▸ Material for this exercise:
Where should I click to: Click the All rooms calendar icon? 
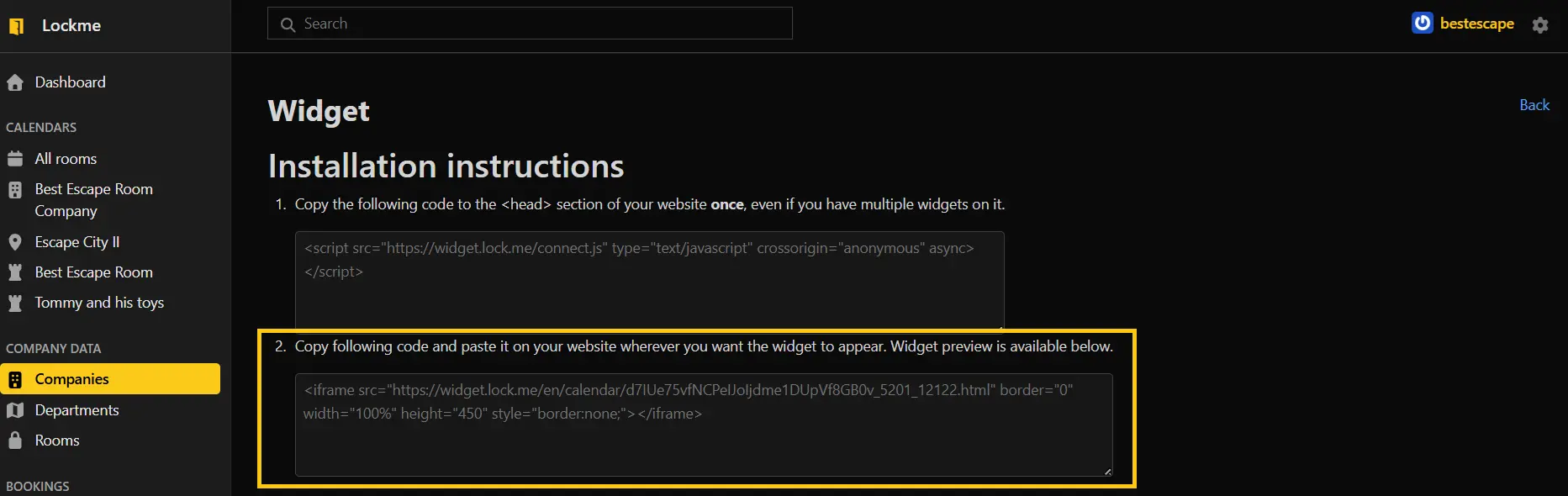tap(15, 159)
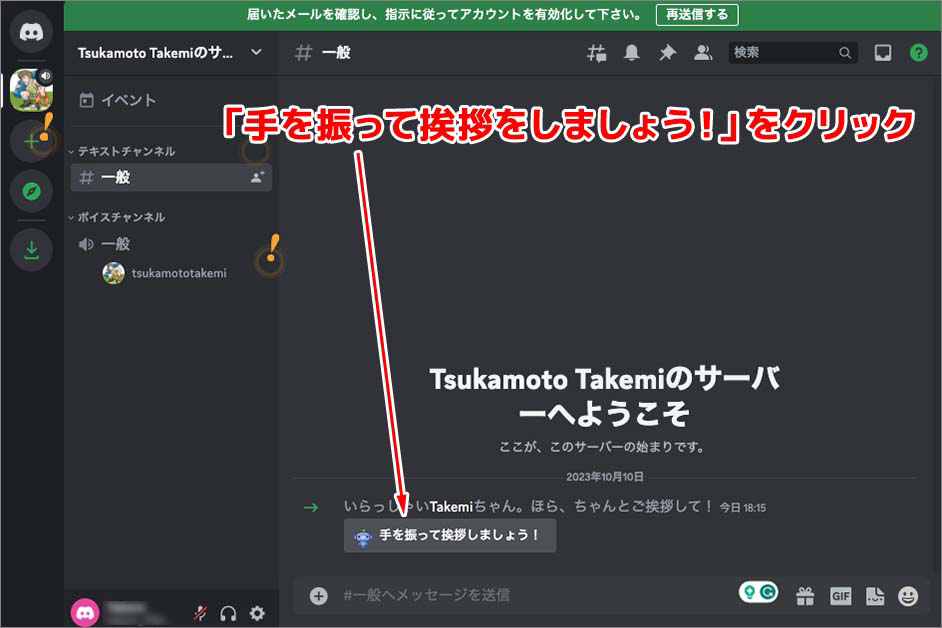This screenshot has height=628, width=942.
Task: Select the 一般 text channel
Action: click(x=160, y=178)
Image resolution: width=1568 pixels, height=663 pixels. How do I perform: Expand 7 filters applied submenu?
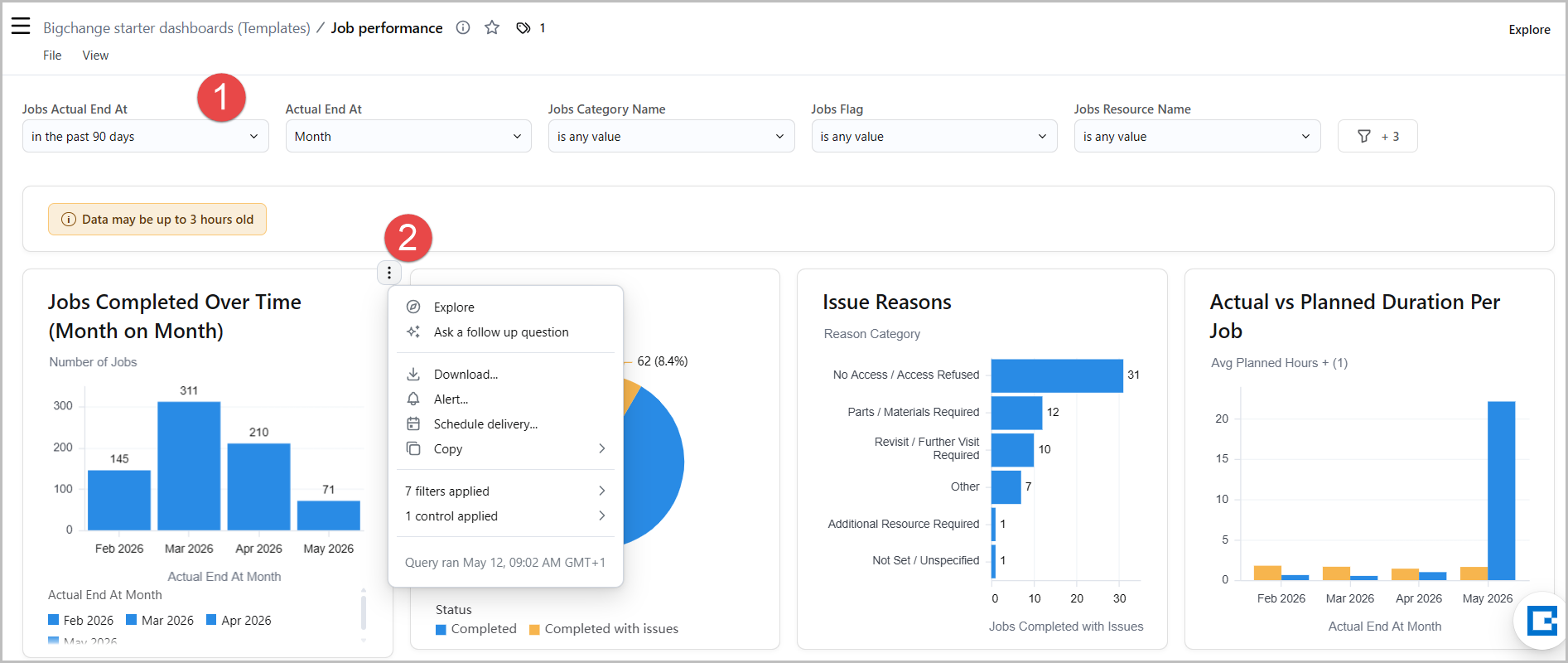(505, 491)
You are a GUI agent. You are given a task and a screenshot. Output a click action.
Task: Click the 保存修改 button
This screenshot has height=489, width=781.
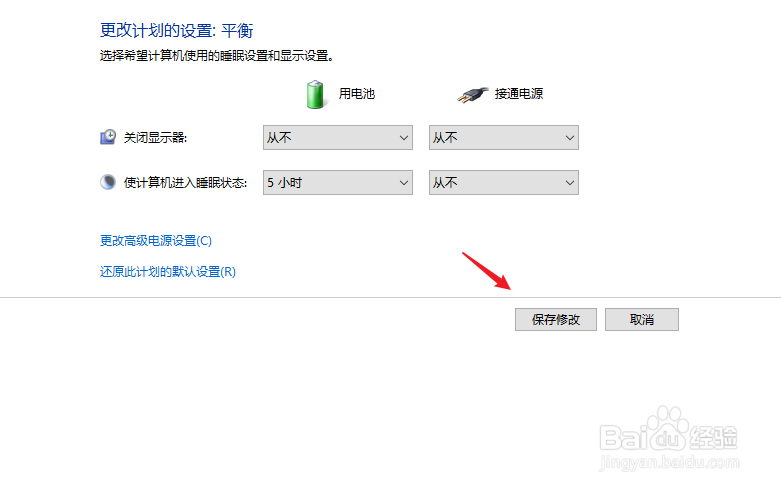[x=556, y=319]
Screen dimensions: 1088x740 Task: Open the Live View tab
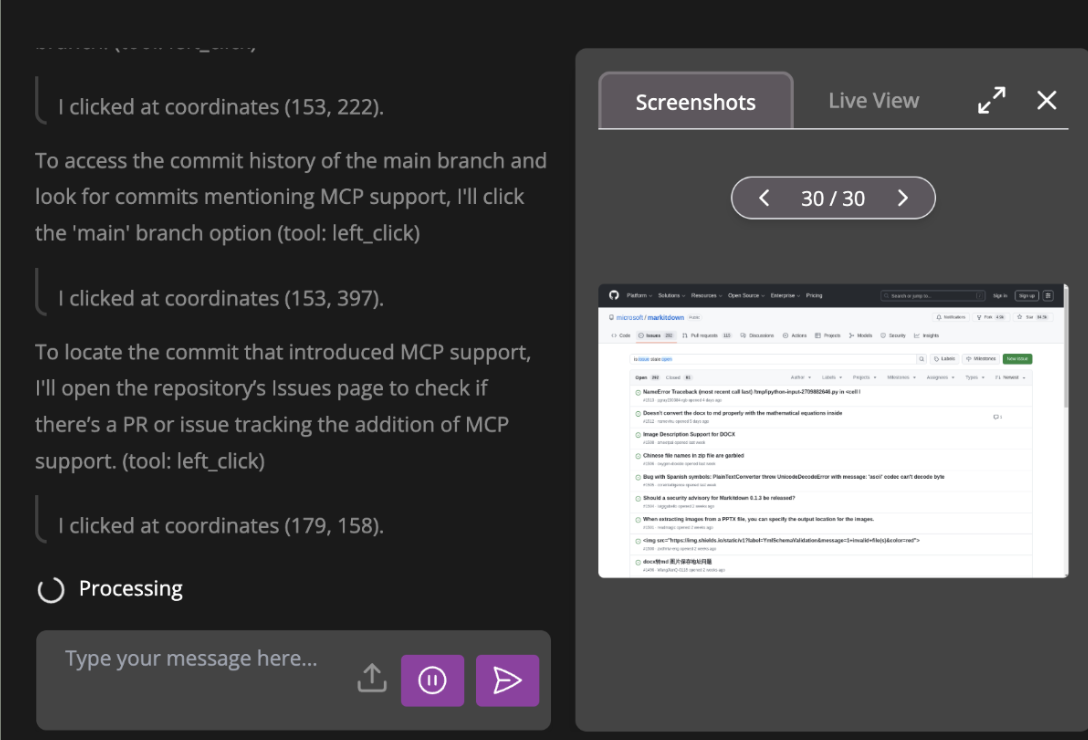(873, 100)
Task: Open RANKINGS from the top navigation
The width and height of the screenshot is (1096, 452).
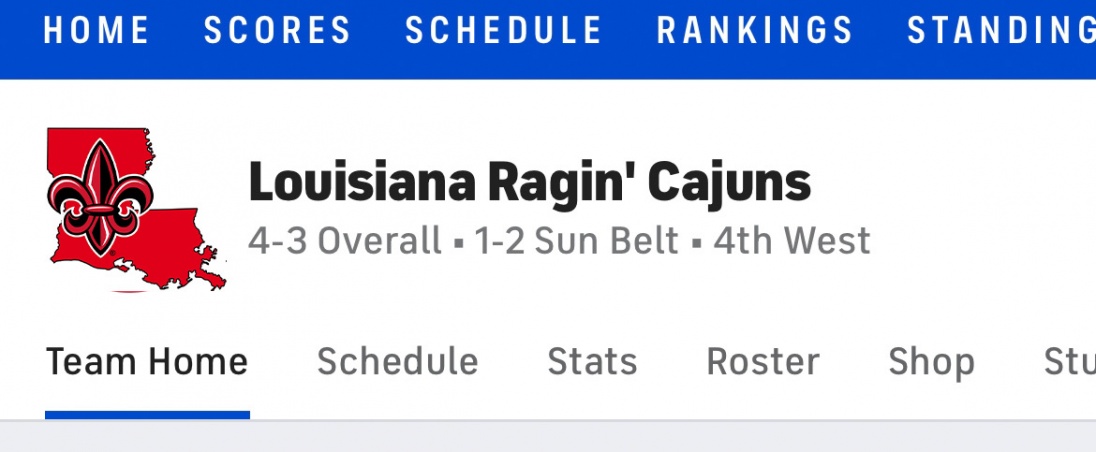Action: tap(755, 31)
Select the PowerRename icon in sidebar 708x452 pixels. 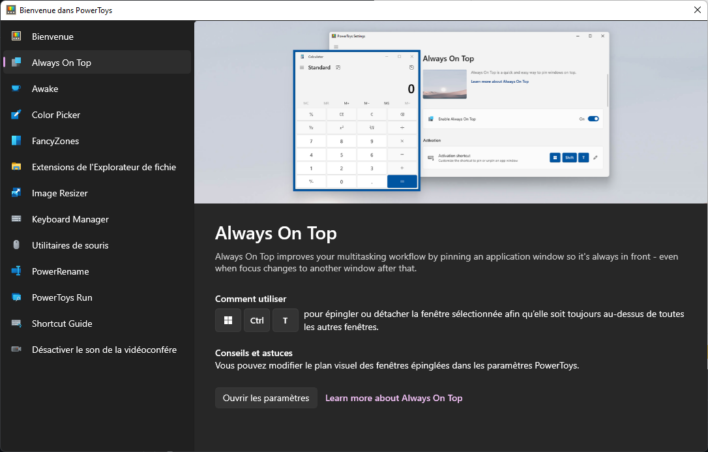point(16,271)
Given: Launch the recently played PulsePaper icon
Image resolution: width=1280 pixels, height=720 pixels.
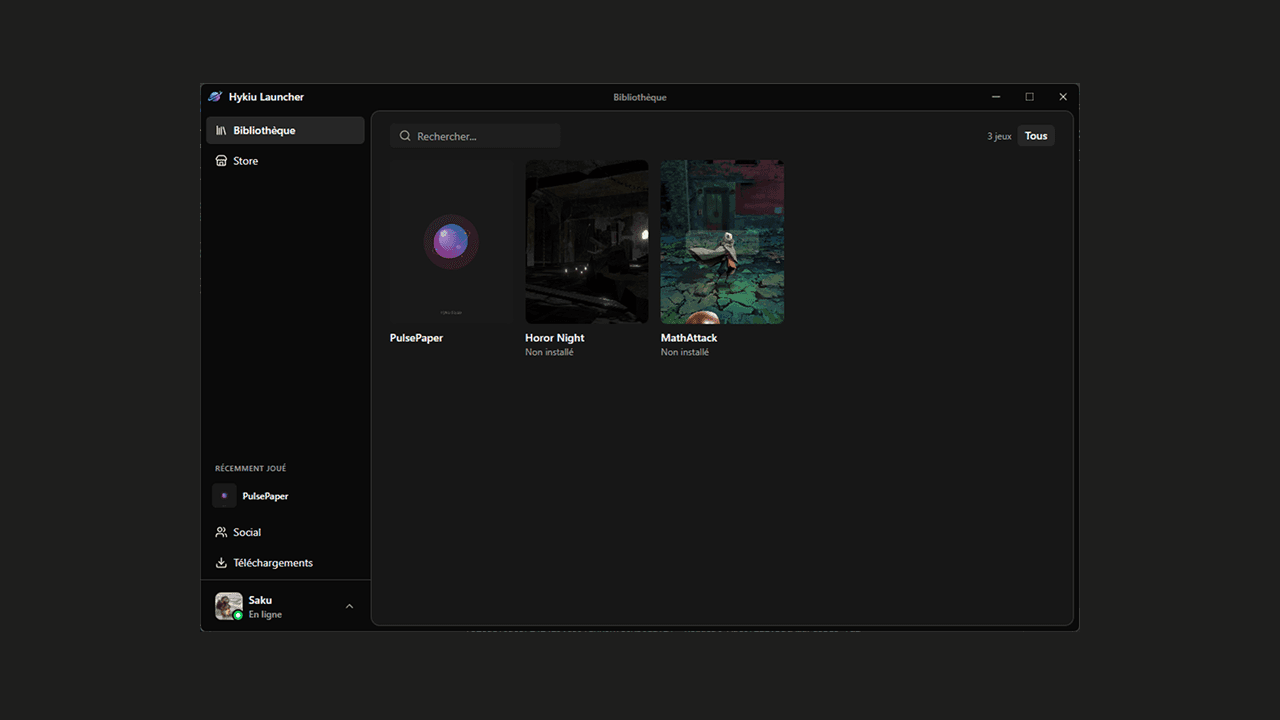Looking at the screenshot, I should click(224, 496).
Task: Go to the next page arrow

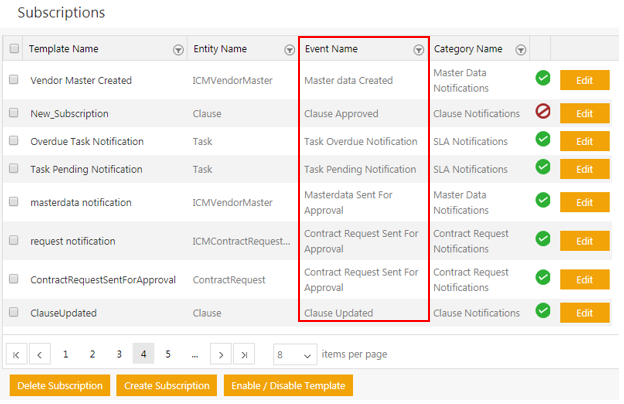Action: (219, 354)
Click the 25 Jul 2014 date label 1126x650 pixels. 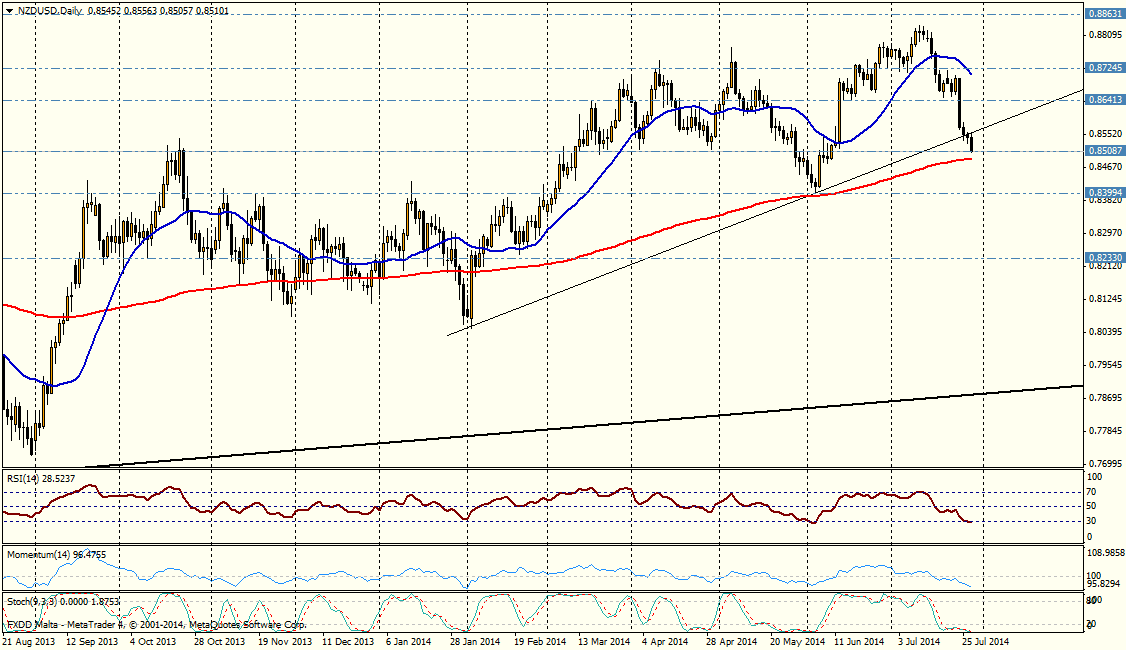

▸ Directions for this task: Reproduce, word for word, only the lines in the records above from the line with "Task: Click the 保存修改 button" through the line with "Task: Open RANKINGS from the top navigation", including both ends; omit the pictures.

▸ Answer box:
Task: Click the 保存修改 button
This screenshot has height=489, width=781.
[x=556, y=319]
Screen dimensions: 1088x740 Task: Open the Live View tab
(873, 100)
Task: Open RANKINGS from the top navigation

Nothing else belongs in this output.